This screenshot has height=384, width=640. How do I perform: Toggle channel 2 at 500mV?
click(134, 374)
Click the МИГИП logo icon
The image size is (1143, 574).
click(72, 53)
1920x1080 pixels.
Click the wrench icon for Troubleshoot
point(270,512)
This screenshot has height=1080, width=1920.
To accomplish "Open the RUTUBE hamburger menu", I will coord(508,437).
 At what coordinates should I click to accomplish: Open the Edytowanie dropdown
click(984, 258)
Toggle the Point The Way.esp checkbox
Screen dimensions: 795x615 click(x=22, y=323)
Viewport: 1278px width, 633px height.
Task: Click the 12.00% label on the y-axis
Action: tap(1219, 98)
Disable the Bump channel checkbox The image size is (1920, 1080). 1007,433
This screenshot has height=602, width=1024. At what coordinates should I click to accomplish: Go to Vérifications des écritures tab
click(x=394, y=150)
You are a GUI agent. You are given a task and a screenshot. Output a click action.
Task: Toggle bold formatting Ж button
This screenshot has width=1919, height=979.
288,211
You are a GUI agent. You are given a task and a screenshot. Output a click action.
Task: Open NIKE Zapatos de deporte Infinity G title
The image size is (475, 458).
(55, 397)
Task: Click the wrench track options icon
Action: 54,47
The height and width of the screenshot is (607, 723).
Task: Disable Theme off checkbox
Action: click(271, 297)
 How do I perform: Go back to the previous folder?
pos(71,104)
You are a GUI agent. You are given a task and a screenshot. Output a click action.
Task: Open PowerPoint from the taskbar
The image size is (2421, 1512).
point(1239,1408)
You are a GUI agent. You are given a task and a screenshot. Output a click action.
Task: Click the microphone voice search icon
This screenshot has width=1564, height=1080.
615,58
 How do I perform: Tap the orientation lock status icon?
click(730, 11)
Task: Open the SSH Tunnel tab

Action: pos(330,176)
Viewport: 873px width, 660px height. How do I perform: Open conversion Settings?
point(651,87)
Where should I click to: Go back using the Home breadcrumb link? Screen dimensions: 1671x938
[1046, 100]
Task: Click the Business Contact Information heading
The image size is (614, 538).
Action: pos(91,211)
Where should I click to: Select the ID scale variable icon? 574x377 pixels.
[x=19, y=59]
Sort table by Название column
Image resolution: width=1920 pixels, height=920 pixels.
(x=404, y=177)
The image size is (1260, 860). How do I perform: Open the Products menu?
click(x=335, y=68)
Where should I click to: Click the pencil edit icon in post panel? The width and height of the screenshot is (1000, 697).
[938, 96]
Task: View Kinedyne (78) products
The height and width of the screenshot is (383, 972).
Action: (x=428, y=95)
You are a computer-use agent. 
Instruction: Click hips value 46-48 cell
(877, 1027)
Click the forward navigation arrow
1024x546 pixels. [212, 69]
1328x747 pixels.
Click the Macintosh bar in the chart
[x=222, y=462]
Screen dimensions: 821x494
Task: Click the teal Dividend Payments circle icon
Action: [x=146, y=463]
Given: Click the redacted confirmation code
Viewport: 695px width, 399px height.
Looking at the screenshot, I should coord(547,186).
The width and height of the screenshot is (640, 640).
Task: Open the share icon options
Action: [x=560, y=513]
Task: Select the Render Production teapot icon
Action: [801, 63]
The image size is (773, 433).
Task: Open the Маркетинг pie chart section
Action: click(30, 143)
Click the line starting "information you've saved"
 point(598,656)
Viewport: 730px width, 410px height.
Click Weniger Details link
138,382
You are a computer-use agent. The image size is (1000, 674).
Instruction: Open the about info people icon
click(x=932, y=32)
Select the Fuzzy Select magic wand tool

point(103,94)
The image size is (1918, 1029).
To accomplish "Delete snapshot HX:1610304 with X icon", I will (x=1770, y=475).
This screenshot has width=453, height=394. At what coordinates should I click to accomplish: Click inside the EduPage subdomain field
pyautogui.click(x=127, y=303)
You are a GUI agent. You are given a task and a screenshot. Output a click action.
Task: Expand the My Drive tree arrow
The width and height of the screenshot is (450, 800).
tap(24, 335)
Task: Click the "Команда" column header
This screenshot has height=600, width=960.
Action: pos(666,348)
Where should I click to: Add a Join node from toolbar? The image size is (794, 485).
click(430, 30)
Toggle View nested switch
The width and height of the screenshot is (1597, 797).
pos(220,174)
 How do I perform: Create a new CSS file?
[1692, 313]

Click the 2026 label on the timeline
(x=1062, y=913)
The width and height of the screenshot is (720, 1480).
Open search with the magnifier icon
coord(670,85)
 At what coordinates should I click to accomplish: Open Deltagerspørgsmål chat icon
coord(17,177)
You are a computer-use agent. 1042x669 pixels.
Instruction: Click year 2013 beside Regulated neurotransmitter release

-------

Please rewrite all of the lines above as a numbered list, leaving out the blank ones.

1. This screenshot has height=384, width=640. How do I perform: Toggle channel 2 at 500mV?
2. click(134, 374)
3. Click the МИГИП logo icon
4. The image size is (1143, 574).
5. click(72, 53)
6. 1920x1080 pixels.
7. Click the wrench icon for Troubleshoot
8. point(270,512)
9. This screenshot has height=1080, width=1920.
10. To accomplish "Open the RUTUBE hamburger menu", I will coord(508,437).
11.  At what coordinates should I click to accomplish: Open the Edytowanie dropdown
12. click(984, 258)
13. Toggle the Point The Way.esp checkbox
14. Screen dimensions: 795x615 click(x=22, y=323)
15. Viewport: 1278px width, 633px height.
16. Task: Click the 12.00% label on the y-axis
17. Action: tap(1219, 98)
18. Disable the Bump channel checkbox The image size is (1920, 1080). 1007,433
19. This screenshot has height=602, width=1024. At what coordinates should I click to accomplish: Go to Vérifications des écritures tab
20. click(x=394, y=150)
21. You are a GUI agent. You are given a task and a screenshot. Output a click action.
22. Task: Toggle bold formatting Ж button
23. This screenshot has width=1919, height=979.
24. 288,211
25. You are a GUI agent. You are given a task and a screenshot. Output a click action.
26. Task: Open NIKE Zapatos de deporte Infinity G title
27. The image size is (475, 458).
28. (55, 397)
29. Task: Click the wrench track options icon
30. Action: 54,47
31. The height and width of the screenshot is (607, 723).
32. Task: Disable Theme off checkbox
33. Action: click(271, 297)
34.  How do I perform: Go back to the previous folder?
35. pos(71,104)
36. You are a GUI agent. You are given a task and a screenshot. Output a click action.
37. Task: Open PowerPoint from the taskbar
38. The image size is (2421, 1512).
39. point(1239,1408)
40. You are a GUI agent. You are given a task and a screenshot. Output a click action.
41. Task: Click the microphone voice search icon
42. This screenshot has width=1564, height=1080.
43. 615,58
44.  How do I perform: Tap the orientation lock status icon?
45. click(730, 11)
46. Task: Open the SSH Tunnel tab
47. Action: pos(330,176)
48. Viewport: 873px width, 660px height. How do I perform: Open conversion Settings?
49. point(651,87)
50. Where should I click to: Go back using the Home breadcrumb link? Screen dimensions: 1671x938
51. [1046, 100]
52. Task: Click the Business Contact Information heading
53. The image size is (614, 538).
54. Action: pos(91,211)
55. Where should I click to: Select the ID scale variable icon? 574x377 pixels.
56. [x=19, y=59]
57. Sort table by Название column
58. Image resolution: width=1920 pixels, height=920 pixels.
59. (x=404, y=177)
60. The image size is (1260, 860). How do I perform: Open the Products menu?
61. click(x=335, y=68)
62. Where should I click to: Click the pencil edit icon in post panel? The width and height of the screenshot is (1000, 697).
63. [938, 96]
64. Task: View Kinedyne (78) products
65. The height and width of the screenshot is (383, 972).
66. Action: (x=428, y=95)
67. You are a computer-use agent. 
68. Instruction: Click hips value 46-48 cell
69. (877, 1027)
70. Click the forward navigation arrow
71. 1024x546 pixels. [212, 69]
72. 1328x747 pixels.
73. Click the Macintosh bar in the chart
74. [x=222, y=462]
75. Screen dimensions: 821x494
76. Task: Click the teal Dividend Payments circle icon
77. Action: [x=146, y=463]
78. Given: Click the redacted confirmation code
79. Viewport: 695px width, 399px height.
80. Looking at the screenshot, I should coord(547,186).
81. The width and height of the screenshot is (640, 640).
82. Task: Open the share icon options
83. Action: [x=560, y=513]
84. Task: Select the Render Production teapot icon
85. Action: [801, 63]
86. The image size is (773, 433).
87. Task: Open the Маркетинг pie chart section
88. Action: click(30, 143)
89. Click the line starting "information you've saved"
90.  point(598,656)
91. Viewport: 730px width, 410px height.
92. Click Weniger Details link
93. 138,382
94. You are a computer-use agent. The image size is (1000, 674).
95. Instruction: Open the about info people icon
96. click(x=932, y=32)
97. Select the Fuzzy Select magic wand tool
98. point(103,94)
99. The image size is (1918, 1029).
100. To accomplish "Delete snapshot HX:1610304 with X icon", I will (x=1770, y=475).
101. This screenshot has width=453, height=394. At what coordinates should I click to accomplish: Click inside the EduPage subdomain field
102. pyautogui.click(x=127, y=303)
103. You are a GUI agent. You are given a task and a screenshot. Output a click action.
104. Task: Expand the My Drive tree arrow
105. The width and height of the screenshot is (450, 800).
106. tap(24, 335)
107. Task: Click the "Команда" column header
108. This screenshot has height=600, width=960.
109. Action: pos(666,348)
110. Where should I click to: Add a Join node from toolbar? The image size is (794, 485).
111. click(430, 30)
112. Toggle View nested switch
113. The width and height of the screenshot is (1597, 797).
114. pos(220,174)
115.  How do I perform: Create a new CSS file?
116. [1692, 313]
117. Click the 2026 label on the timeline
118. (x=1062, y=913)
119. The width and height of the screenshot is (720, 1480).
120. Open search with the magnifier icon
121. coord(670,85)
122.  At what coordinates should I click to accomplish: Open Deltagerspørgsmål chat icon
123. coord(17,177)
124. You are a computer-use agent. 1042x669 pixels.
125. Instruction: Click year 2013 beside Regulated neurotransmitter release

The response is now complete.